# Finding Bait



## fishin' fool (Apr 1, 2003)

Hey all,
Need some help  Am new to the area and am in dire need of some pointers finding live bait. Specifically, Sand Fleas, Pilchards and Fiddler Crabs.
Have been looking on the beach for the "V" that the fleas supposedly make but never see any. What is the best time to look? Out going tide, low tide???? And any particular areas?
Have tried a Sabaki rig out near the buoys but lost it to Blues.

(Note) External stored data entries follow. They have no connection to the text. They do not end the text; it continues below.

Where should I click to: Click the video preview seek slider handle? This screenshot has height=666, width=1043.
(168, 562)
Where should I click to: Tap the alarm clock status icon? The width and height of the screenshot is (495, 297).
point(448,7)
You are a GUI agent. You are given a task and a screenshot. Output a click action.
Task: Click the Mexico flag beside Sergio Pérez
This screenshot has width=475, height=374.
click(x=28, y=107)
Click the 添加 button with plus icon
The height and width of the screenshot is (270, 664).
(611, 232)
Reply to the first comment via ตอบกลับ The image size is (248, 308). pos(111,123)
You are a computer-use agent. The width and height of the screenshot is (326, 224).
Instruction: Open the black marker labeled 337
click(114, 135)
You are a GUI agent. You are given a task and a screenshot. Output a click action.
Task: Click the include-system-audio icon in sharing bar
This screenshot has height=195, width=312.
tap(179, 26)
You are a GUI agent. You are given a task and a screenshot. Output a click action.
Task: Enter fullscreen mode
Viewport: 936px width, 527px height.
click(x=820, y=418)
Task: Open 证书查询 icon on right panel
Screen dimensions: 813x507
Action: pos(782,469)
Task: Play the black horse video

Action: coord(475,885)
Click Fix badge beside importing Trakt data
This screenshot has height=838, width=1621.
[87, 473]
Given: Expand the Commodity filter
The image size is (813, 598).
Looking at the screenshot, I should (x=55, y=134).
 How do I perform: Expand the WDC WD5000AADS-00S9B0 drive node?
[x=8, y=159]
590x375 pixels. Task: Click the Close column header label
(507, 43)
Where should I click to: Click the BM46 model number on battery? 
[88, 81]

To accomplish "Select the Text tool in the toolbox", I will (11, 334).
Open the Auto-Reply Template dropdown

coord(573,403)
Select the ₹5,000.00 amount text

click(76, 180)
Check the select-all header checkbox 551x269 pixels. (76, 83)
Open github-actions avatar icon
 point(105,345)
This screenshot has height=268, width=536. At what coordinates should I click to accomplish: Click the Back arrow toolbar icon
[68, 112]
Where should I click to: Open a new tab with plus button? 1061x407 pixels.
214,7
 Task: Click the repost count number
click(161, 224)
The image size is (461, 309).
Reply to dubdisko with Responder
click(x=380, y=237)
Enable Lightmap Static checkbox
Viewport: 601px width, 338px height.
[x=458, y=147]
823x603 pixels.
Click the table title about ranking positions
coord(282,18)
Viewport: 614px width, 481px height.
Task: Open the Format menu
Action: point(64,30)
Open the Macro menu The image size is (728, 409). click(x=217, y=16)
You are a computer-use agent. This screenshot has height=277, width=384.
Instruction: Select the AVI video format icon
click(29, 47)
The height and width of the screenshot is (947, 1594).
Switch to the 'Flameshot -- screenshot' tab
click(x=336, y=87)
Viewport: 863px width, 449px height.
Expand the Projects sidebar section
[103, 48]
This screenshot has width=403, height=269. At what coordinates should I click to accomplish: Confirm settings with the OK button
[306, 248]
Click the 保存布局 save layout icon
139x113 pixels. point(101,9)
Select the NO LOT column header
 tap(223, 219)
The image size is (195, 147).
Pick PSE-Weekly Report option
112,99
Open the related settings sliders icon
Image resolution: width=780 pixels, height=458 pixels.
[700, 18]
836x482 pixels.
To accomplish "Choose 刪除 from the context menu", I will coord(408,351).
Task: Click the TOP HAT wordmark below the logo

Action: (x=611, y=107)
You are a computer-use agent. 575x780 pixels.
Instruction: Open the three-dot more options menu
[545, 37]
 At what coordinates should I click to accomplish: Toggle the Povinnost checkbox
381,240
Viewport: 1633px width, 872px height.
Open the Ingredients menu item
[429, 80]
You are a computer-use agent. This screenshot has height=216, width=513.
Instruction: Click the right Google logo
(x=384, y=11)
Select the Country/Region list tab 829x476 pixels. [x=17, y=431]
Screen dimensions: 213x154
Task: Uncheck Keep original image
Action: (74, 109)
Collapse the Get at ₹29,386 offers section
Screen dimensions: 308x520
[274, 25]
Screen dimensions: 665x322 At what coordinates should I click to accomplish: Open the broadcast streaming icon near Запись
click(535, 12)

Do I need to chum first for the Pilchards???
And where can I find Fiddle Crabs in the area and how do I catch them?
Thanks


----------



## Beachbms (Jan 10, 2003)

Well...Sand fleas are best found near low outgoing tide. if u watch as the wave reseeds and the sand goes from a shiny look to dry as wave heads off beach, u will notice there beds as a rough or rumpled area in the sand. outgoing is best for the fleas are working there way down the beach from the high water mark. fiddlers are best found in areas along the river banks at low tide. watch the bank closely and u will see them scurring around. Ij have best luck finding them around banks that are kinda rootie. in other words there are lots of roods and such for them to crawl on. Pilchards i am not sure about. I usually castnet them when they are around, but lately I have not seen any where we live. Hope this helps a little.


----------